The Formative Years, 1957 – 1977


The group of artists who emerged from the San Francisco area in the 50s and 60s were united by more than regional proximity. The interconnectedness between education and later teaching positions within the local university programs, besides personal relationships, kept open lines of dialogue throughout their respective careers. Though not all of the same generation, it can be said that the six artists represented here came to maturity in response to - or rather in opposition to - the prevailing New York-centric art of the period. As encapsulated by first 'Contemporary Bay Area Figurative Painting' at Oakland Museum in 1957 and later the 'Funk' exhibition mounted by University of California, Berkeley Art Museum in 1967, the art being made in California became progressively more unique and transgressive, establishing an identity, perhaps, of individualism that would continue to define the region.
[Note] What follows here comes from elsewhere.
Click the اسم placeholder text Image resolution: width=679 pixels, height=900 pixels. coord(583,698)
This is not seen more clearly than by comparing the works of artists such as Brown, Wiley, De Forest, Arneson, etc, who, despite working closely with each other throughout their careers, would nevertheless develop radically different visual styles.
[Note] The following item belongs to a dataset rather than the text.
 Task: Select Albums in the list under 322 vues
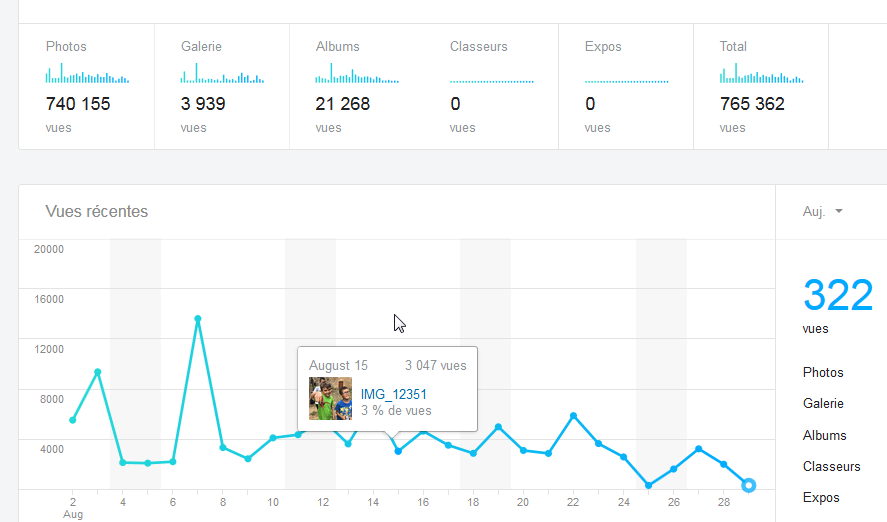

A prime example is the origin of their respective art as an evolution from the shared influences of their student days. Coming out of the tail end of a legacy of abstraction at the region's art schools and in the midst of the ascendency of new figurative painting and changing approaches to sculpture via clay, etc, (eg, Voulkos) in the Bay Area, the work they made in that period of transition shows the freedom with which they approached art-making. Here we see the assertions of personal preferences and most vividly, the parallels in style and approach: a laissez-faire attitude towards medium, a propensity for using found materials, an equal interest in the common-place as source material and an injection of personal experience and narrative - which remained a common thread for most the group throughout their careers - are clear. By the mid-70s, when all six would reach a level of maturity that defined their later work, the persistence of those early styles and influences remains visible.